Tips for assessing your insurance options.
This Thanksgiving may not have been like those of years past, with large gatherings of friends and family coming from near and far. But I hope you were able to find some things to be thankful for despite all the bad news this year. The truth is that some of the things we were complaining about before the COVID-19 pandemic are what we long for today.
For example, I used to complain about airports and travel delays, but I have to admit it would be nice to conduct a live seminar in front of a smiling group of federal employees rather than “meet” from my chair in my home office on one of the many virtual platforms I’ve learned to use.
Despite everything happening in our country and the world, life goes on. For federal employees, that means it’s open season until Dec. 14 for the Federal Employees Health Benefits Program, FSAFEDS, and the Federal Employees Dental and Vision Program.
Most FEHBP plans will see benefits and rate changes for the upcoming year. Some are dropping out of the program and others are changing their service areas or coverage options. For details on plan changes, see this Office of Personnel Management benefits administration letter and check your plan’s brochure.
Does your plan meet your needs for next year? For example, will you have a specific requirement for a certain type of health coverage (upcoming pregnancy, qualifying for Medicare, or a planned medical procedure) in 2021? Do you need to enroll in FEHBP so you will meet the five year test for your future retirement?
One attractive FEHBP option is a high deductible health plan with a health savings account. These plans have among the lowest premiums and most inclusive catastrophic out of pocket limits. Many have nationwide coverage and all include excellent inpatient, outpatient and prescription drug benefits.
An HSA has a “triple” tax benefit of saving with tax-free dollars which grow tax-free in your HSA, and are spent tax-free when used for eligible expenses. Before you get too excited, remember that by law, HSAs are only available to people who are not enrolled in Medicare, cannot be claimed as a dependent on someone else’s tax return, have not received Veterans Affairs (except for veterans with a service-connected disability) or Indian Health Service benefits within the last three months, and do not have other health insurance coverage other than another HDHP.
Federal HDHP plans provide a premium pass-through contribution to your HSA in addition to the option for you to make additional tax-free contributions, as long as total contributions do not exceed the limit established by law. For 2021, that ceiling is $3,600 for an individual and $7,200 for self plus one or self and family (plus an additional $1,000 catch-up contribution if you are age 55 or older). If you change plans or employment, your HSA funds go with you.
Flexible Spending Accounts
The health care FSA allows employees (but not retirees) to carry over up to $550 of unused funds into the following year and the dependent care FSA gives you an extra two and a half months to spend your balance. There are a variety of reimbursement options, including automatic reimbursement with your FEHBP or FEDVIP plan or “pick and process,” which allows you to select which expenses you want to submit for reimbursement and when to process them.
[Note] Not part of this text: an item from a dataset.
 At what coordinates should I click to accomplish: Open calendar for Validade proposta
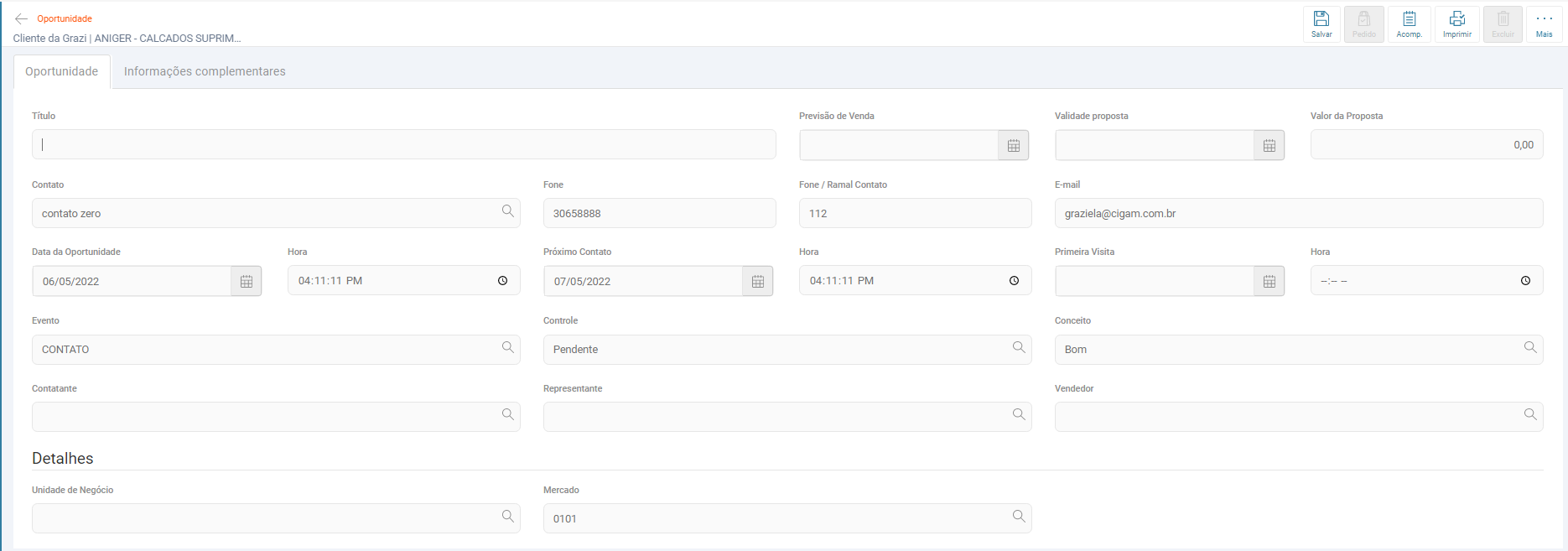pos(1269,146)
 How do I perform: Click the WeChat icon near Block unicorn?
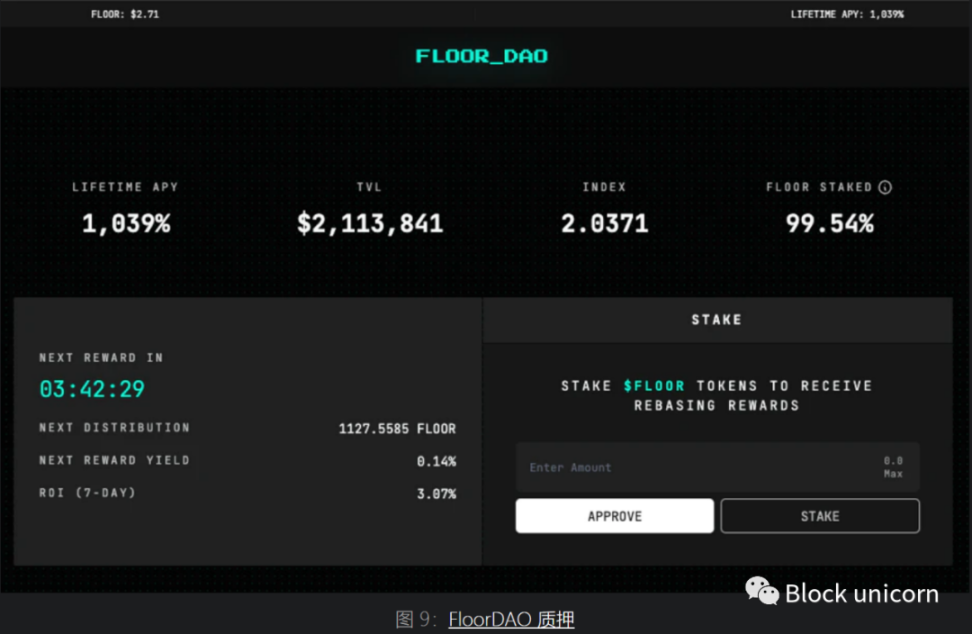point(762,592)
If you're enrolled in a high-deductible health plan and have an HSA, you can increase your savings with a limited expense health care FSA (known as a LEX HCFSA). This pre-tax account helps you save on eligible out-of-pocket dental and vision care expenses while taking advantage of the long-term savings power of an HSA. Plus, if you re-enroll in FSAFEDS during open season, you can carry over up to $550 remaining in your account from one plan year to the next.
Dental and Vision Insurance
Use the plan comparison tool on Benefeds to compare features of the dental and vision plans available to you this open season. Before buying supplemental dental or vision coverage, consider your answers to the following questions:
- Does your FEHBP plan provide basic dental or vision coverage that is adequate?
- Do you need dental coverage for checkups, x-rays and an occasional filling or did your dentist recommend that you plan a payment schedule for 2021 procedures? Knowing this will help you determine if you need an unlimited annual maximum benefit or if a $2,000 or $3,000 limit will be adequate.
- Have you talked with your vision specialist or dental office to find out if they participate in the plan you are considering?
- Have you considered your allotment for your flexible spending account when planning to enroll in a FEDVIP plan? If an annual eye exam and two dental cleanings and x-rays are most likely all you’ll need, you might want to consider putting the cost of your exams in your FSA to get the tax savings and forego enrolling in a supplemental FEDVIP plan. Remember you pay premiums for FEDVIP coverage whether you are just getting a checkup or having a more expensive procedure.